--- PROVIDED MATERIAL ---
—————

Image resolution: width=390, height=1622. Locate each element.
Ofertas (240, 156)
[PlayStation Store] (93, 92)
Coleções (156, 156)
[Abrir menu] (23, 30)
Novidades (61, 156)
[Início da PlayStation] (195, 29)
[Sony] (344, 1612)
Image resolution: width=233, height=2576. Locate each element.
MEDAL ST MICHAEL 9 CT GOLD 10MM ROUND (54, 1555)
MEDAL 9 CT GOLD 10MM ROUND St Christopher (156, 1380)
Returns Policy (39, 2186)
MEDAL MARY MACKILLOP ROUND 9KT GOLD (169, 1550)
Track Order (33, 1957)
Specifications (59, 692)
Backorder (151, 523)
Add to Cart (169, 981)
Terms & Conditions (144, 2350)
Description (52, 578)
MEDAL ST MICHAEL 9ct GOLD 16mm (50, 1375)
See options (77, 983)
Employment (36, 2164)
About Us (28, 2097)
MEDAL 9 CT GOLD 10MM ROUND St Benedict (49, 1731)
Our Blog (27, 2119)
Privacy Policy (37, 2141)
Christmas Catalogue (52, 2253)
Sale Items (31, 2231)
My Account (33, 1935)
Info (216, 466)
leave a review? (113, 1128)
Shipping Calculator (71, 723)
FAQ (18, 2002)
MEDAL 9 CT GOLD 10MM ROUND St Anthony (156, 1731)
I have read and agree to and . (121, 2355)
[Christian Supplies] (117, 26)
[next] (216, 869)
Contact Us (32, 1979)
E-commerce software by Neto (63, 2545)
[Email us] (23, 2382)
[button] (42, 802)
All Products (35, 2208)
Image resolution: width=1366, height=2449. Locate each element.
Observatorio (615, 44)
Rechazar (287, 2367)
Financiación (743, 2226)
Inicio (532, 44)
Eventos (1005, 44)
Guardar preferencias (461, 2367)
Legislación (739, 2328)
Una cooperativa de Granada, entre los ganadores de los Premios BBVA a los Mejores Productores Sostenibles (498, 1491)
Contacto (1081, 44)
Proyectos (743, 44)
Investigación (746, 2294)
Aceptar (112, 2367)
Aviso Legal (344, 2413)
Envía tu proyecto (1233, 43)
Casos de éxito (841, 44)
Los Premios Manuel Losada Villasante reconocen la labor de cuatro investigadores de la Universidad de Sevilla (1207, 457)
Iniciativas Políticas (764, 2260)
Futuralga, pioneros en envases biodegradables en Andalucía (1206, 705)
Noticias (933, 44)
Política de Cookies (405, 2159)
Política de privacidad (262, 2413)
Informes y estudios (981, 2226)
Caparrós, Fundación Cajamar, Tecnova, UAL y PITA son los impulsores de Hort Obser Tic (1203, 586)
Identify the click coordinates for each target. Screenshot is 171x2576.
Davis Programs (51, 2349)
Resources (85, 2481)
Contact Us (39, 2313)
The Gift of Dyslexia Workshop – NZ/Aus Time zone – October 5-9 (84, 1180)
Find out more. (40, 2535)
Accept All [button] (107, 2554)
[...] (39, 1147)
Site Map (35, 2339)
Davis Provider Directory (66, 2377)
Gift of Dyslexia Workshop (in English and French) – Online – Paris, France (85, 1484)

—————

--- WHAT TO DO ---
Extract exactly and only the lines above from the line containing "MEDAL MARY MACKILLOP" through the line containing "Inicio (532, 44)", both end lines included.

--- WRITTEN RESPONSE ---
MEDAL MARY MACKILLOP ROUND 9KT GOLD (169, 1550)
Track Order (33, 1957)
Specifications (59, 692)
Backorder (151, 523)
Add to Cart (169, 981)
Terms & Conditions (144, 2350)
Description (52, 578)
MEDAL ST MICHAEL 9ct GOLD 16mm (50, 1375)
See options (77, 983)
Employment (36, 2164)
About Us (28, 2097)
MEDAL 9 CT GOLD 10MM ROUND St Benedict (49, 1731)
Our Blog (27, 2119)
Privacy Policy (37, 2141)
Christmas Catalogue (52, 2253)
Sale Items (31, 2231)
My Account (33, 1935)
Info (216, 466)
leave a review? (113, 1128)
Shipping Calculator (71, 723)
FAQ (18, 2002)
MEDAL 9 CT GOLD 10MM ROUND St Anthony (156, 1731)
I have read and agree to and . (121, 2355)
[Christian Supplies] (117, 26)
[next] (216, 869)
Contact Us (32, 1979)
E-commerce software by Neto (63, 2545)
[Email us] (23, 2382)
[button] (42, 802)
All Products (35, 2208)
Image resolution: width=1366, height=2449. Locate each element.
Observatorio (615, 44)
Rechazar (287, 2367)
Financiación (743, 2226)
Inicio (532, 44)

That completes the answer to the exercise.